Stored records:
------------------------------------------------------------------------

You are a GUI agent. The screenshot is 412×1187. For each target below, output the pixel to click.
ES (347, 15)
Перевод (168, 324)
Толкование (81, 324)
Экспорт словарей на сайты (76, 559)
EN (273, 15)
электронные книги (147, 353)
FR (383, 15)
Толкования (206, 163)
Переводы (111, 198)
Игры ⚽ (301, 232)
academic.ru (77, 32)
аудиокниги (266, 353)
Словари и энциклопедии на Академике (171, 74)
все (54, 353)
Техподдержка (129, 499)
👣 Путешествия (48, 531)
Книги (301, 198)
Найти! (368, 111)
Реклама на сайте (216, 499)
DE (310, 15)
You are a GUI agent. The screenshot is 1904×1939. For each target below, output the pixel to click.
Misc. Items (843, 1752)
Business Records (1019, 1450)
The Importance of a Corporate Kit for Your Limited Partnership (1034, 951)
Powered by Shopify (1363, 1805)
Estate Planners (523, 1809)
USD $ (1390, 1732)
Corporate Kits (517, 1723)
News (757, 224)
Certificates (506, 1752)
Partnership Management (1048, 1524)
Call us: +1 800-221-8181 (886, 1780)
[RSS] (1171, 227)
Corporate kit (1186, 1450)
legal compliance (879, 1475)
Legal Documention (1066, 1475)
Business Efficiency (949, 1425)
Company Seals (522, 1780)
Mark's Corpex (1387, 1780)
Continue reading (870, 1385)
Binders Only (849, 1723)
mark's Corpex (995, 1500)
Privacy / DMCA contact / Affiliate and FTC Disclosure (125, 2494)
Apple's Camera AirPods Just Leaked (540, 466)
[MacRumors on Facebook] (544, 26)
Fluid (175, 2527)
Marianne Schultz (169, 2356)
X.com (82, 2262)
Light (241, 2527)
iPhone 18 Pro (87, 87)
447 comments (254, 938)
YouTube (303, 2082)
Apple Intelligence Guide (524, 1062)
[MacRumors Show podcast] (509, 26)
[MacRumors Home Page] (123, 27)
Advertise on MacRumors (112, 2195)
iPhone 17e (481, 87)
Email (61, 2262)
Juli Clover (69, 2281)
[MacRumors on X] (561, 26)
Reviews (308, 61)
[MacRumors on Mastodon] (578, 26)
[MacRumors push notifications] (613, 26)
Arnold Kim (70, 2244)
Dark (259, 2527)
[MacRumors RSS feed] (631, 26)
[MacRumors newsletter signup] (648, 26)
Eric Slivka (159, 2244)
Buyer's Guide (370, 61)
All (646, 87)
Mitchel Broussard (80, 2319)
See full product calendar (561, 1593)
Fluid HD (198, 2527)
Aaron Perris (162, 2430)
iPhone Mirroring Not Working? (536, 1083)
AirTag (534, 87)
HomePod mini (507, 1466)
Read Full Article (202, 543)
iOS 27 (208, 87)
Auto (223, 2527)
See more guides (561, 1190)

------------------------------------------------------------------------

Your assignment = Copy the data exactly as it was presented.

Exercise response =
You are a GUI agent. The screenshot is 412×1187. For each target below, output the pixel to click.
ES (347, 15)
Перевод (168, 324)
Толкование (81, 324)
Экспорт словарей на сайты (76, 559)
EN (273, 15)
электронные книги (147, 353)
FR (383, 15)
Толкования (206, 163)
Переводы (111, 198)
Игры ⚽ (301, 232)
academic.ru (77, 32)
аудиокниги (266, 353)
Словари и энциклопедии на Академике (171, 74)
все (54, 353)
Техподдержка (129, 499)
👣 Путешествия (48, 531)
Книги (301, 198)
Найти! (368, 111)
Реклама на сайте (216, 499)
DE (310, 15)
You are a GUI agent. The screenshot is 1904×1939. For each target below, output the pixel to click.
Misc. Items (843, 1752)
Business Records (1019, 1450)
The Importance of a Corporate Kit for Your Limited Partnership (1034, 951)
Powered by Shopify (1363, 1805)
Estate Planners (523, 1809)
USD $ (1390, 1732)
Corporate Kits (517, 1723)
News (757, 224)
Certificates (506, 1752)
Partnership Management (1048, 1524)
Call us: +1 800-221-8181 (886, 1780)
[RSS] (1171, 227)
Corporate kit (1186, 1450)
legal compliance (879, 1475)
Legal Documention (1066, 1475)
Business Efficiency (949, 1425)
Company Seals (522, 1780)
Mark's Corpex (1387, 1780)
Continue reading (870, 1385)
Binders Only (849, 1723)
mark's Corpex (995, 1500)
Privacy / DMCA contact / Affiliate and FTC Disclosure (125, 2494)
Apple's Camera AirPods Just Leaked (540, 466)
[MacRumors on Facebook] (544, 26)
Fluid (175, 2527)
Marianne Schultz (169, 2356)
X.com (82, 2262)
Light (241, 2527)
iPhone 18 Pro (87, 87)
447 comments (254, 938)
YouTube (303, 2082)
Apple Intelligence Guide (524, 1062)
[MacRumors Show podcast] (509, 26)
[MacRumors Home Page] (123, 27)
Advertise on MacRumors (112, 2195)
iPhone 17e (481, 87)
Email (61, 2262)
Juli Clover (69, 2281)
[MacRumors on X] (561, 26)
Reviews (308, 61)
[MacRumors on Mastodon] (578, 26)
[MacRumors push notifications] (613, 26)
Arnold Kim (70, 2244)
Dark (259, 2527)
[MacRumors RSS feed] (631, 26)
[MacRumors newsletter signup] (648, 26)
Eric Slivka (159, 2244)
Buyer's Guide (370, 61)
All (646, 87)
Mitchel Broussard (80, 2319)
See full product calendar (561, 1593)
Fluid HD (198, 2527)
Aaron Perris (162, 2430)
iPhone Mirroring Not Working? (536, 1083)
AirTag (534, 87)
HomePod mini (507, 1466)
Read Full Article (202, 543)
iOS 27 (208, 87)
Auto (223, 2527)
See more guides (561, 1190)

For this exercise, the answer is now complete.